Several limitations exist in our study. Findings for both groups were based on a relatively small sample. Rarity and variability of the disease combined with careful screening against the ability to undergo a protracted MRI-scan presented a distinct challenge in finding participants on a regional level. Secondly, our control group was not ideally matched against our ALS group and both groups included subjects with confounding conditions. While these factors negatively impacted the statistical power of the results in this study, it is straightforward to expand this data set in future with additional subjects. Furthermore, a longitudinal study would also allow comparison of any observations with disease progression.

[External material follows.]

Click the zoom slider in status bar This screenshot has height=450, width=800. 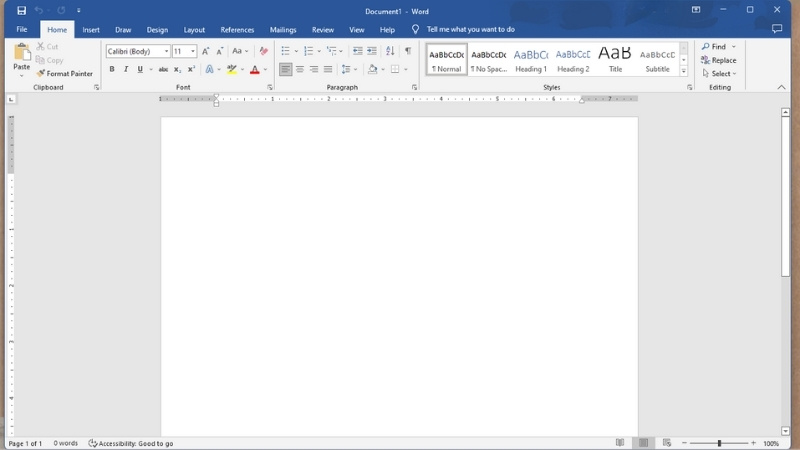coord(719,443)
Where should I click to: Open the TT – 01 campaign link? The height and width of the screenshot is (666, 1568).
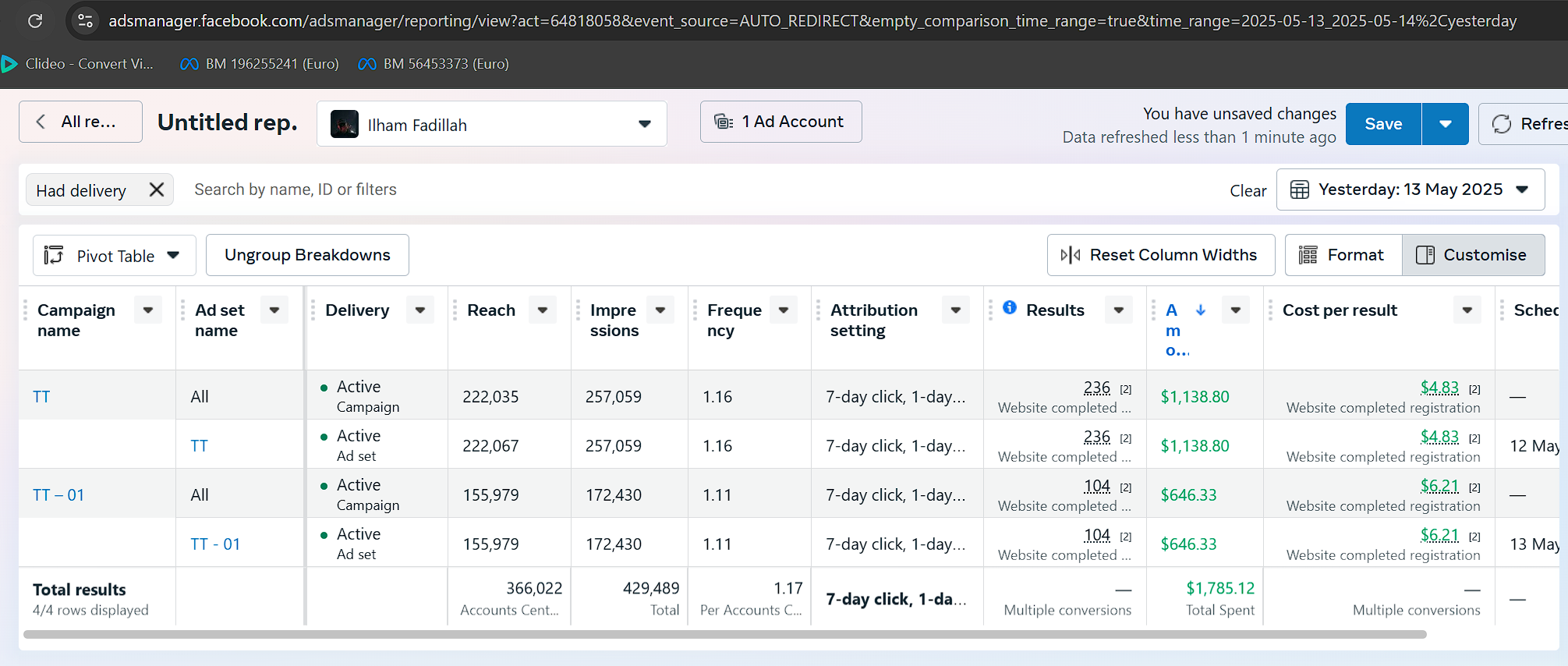click(x=58, y=495)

Lastly, while raw data was collected at a relatively high resolution, micro anatomy such as nerve roots, and denticulate ligaments were not possible to visualize. While important for specific transport dynamics, nerve roots did not have a large effect on unsteady CSF velocities as show in our previous computational study [27]. Similarly, flow measurements were made at only a few locations along the spinal canal and it was not possible to capture transient flow phenomena due to phase averaging. This was primarily a practical limitation of scan duration which was already at ~ 45 min.

Conclusion

This study characterized CSF flow dynamics alongside geometric parameters in humans with ALS as well healthy controls. We found significant differences in peak systolic CSF flow timing at the FM, as well significant differences in the spectral content of CSF waveforms between ALS and control cohorts. More modest and non-significant differences in the CSF dynamics of our ALS group showed reduced CSF flow magnitude and increased PWV. While our study lacks sufficient power to draw definite conclusions regarding the differences we observed, we believe they deserve further investigation because of their potential importance related to intrathecal solute transport. In particular, a growing interest in IT drug delivery and the possible connection of trophic and neurotoxic factors in the CSF with disease progression warrant further study of CSF dynamics in the disease state. With the high degree of heterogeneity that exists among ALS cases it may be beneficial to conduct larger, longitudinal studies to determine how changes in CSF flow correlate with disease progression. This may contribute to the understanding of the pathologic progression of ALS, particularly if the onset of a neurotoxic CSF environment and breakdown of CSF flow were to coincide.